---- Extracted entries

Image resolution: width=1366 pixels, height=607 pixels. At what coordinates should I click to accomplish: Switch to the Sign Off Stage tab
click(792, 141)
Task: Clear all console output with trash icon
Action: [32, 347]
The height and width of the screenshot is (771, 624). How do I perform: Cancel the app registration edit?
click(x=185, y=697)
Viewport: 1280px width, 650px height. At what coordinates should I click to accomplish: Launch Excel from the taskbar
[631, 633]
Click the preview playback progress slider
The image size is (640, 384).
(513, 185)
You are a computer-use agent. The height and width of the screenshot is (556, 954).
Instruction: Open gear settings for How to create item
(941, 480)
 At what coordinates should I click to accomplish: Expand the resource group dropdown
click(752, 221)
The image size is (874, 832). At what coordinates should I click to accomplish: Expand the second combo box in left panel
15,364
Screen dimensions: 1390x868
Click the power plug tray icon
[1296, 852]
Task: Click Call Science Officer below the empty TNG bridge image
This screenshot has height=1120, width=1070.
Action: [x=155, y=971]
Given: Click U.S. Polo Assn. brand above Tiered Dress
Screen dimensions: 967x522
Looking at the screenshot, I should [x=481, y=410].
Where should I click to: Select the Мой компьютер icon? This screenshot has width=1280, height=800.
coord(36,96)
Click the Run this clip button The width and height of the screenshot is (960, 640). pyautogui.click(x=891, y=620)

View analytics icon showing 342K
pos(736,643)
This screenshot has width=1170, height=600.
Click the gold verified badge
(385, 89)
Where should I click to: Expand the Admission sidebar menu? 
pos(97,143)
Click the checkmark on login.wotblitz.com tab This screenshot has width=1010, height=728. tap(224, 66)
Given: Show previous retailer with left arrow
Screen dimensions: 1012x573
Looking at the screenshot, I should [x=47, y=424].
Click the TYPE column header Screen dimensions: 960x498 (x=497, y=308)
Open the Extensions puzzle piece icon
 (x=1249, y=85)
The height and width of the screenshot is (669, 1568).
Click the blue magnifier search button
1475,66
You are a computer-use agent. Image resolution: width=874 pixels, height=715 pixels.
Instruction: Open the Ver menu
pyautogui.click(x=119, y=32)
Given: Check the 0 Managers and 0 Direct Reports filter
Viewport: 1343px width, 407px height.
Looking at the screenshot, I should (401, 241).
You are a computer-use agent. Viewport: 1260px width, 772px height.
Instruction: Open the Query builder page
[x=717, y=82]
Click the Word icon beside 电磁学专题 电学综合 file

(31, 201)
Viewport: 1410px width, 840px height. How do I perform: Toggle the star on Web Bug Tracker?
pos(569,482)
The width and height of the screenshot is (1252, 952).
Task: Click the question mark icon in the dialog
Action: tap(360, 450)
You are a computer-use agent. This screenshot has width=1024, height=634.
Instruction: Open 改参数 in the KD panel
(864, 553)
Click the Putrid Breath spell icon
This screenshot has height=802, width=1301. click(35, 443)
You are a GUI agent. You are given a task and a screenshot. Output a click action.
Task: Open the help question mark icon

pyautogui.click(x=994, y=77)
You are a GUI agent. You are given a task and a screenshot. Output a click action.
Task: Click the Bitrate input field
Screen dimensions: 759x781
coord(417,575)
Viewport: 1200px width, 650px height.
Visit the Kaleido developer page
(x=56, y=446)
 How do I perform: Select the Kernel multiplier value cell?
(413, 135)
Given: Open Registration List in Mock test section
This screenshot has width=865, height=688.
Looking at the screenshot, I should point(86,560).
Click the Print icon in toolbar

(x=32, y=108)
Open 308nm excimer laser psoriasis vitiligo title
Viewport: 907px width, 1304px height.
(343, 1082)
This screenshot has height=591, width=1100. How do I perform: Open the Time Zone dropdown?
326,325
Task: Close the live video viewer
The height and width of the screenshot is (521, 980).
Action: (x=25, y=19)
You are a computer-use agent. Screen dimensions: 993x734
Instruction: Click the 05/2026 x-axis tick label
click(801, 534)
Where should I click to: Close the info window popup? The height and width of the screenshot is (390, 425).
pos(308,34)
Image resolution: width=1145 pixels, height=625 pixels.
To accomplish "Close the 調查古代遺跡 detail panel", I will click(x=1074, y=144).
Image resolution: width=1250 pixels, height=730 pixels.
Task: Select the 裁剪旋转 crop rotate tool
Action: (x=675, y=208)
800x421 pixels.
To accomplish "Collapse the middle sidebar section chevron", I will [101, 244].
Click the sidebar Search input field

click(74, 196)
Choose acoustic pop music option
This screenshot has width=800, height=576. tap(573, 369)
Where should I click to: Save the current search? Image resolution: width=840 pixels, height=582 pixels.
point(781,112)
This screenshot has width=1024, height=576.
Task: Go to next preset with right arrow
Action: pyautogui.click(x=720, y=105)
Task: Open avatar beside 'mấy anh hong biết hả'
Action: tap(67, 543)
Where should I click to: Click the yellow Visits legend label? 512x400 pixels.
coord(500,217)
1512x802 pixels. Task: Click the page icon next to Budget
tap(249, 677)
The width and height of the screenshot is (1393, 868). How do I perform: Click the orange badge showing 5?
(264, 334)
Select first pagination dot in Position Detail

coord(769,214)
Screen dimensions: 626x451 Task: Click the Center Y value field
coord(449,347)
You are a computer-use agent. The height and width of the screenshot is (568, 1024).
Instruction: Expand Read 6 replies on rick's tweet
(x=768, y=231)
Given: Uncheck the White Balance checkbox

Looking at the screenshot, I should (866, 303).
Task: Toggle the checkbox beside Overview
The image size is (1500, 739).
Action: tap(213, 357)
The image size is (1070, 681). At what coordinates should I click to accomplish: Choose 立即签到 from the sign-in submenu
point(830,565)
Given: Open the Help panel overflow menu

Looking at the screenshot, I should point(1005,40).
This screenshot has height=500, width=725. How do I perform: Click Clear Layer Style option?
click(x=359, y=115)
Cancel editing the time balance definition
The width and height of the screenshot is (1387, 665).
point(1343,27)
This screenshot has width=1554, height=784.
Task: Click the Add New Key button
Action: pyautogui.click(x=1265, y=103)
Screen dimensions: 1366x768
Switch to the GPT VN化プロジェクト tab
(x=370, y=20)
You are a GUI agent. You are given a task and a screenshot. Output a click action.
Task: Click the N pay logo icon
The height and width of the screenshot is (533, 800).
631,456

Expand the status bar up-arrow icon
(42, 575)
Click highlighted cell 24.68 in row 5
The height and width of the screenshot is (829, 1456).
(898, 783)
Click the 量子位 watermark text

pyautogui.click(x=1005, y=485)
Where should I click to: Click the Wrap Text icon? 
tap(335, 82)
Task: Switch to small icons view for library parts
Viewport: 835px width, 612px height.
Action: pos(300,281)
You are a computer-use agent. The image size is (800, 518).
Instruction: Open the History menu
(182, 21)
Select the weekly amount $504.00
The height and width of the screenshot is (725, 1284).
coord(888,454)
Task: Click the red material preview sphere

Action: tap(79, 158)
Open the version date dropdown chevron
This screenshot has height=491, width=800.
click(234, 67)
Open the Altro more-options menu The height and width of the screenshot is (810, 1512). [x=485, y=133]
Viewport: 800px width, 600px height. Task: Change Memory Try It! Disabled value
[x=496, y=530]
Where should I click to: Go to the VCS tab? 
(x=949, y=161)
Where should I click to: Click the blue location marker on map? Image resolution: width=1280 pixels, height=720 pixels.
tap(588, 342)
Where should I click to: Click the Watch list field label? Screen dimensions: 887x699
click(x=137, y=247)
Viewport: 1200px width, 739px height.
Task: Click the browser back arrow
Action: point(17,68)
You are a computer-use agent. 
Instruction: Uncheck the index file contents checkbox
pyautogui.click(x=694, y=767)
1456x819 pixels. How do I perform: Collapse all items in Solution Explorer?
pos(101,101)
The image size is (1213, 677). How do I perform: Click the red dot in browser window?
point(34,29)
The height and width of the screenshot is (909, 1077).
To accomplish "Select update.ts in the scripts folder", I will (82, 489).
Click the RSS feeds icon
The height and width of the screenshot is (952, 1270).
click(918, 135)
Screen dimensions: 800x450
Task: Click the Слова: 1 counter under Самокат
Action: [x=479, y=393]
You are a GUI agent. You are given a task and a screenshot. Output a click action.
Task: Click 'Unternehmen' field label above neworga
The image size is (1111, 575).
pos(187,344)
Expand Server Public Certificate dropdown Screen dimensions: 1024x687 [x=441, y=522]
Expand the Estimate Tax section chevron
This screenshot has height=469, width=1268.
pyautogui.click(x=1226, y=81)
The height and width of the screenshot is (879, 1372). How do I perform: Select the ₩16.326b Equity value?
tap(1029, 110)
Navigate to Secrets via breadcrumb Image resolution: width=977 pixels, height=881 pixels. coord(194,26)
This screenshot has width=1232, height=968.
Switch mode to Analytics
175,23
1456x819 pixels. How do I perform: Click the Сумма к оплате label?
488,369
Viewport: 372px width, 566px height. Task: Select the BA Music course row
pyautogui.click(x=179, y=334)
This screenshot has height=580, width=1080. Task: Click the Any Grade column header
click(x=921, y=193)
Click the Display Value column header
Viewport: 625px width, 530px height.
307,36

--------

■ **Challenge**:
Reproduce the listing from the line with "You are a computer-use agent. The image" up to and including the line with "click(234, 67)", swapping "History" for "Bookmarks" and leaving everything else unchanged. Give only those lines.

■ **Answer for the task**:
You are a computer-use agent. The image size is (800, 518).
Instruction: Open the Bookmarks menu
(182, 21)
Select the weekly amount $504.00
The height and width of the screenshot is (725, 1284).
coord(888,454)
Task: Click the red material preview sphere

Action: tap(79, 158)
Open the version date dropdown chevron
This screenshot has height=491, width=800.
click(234, 67)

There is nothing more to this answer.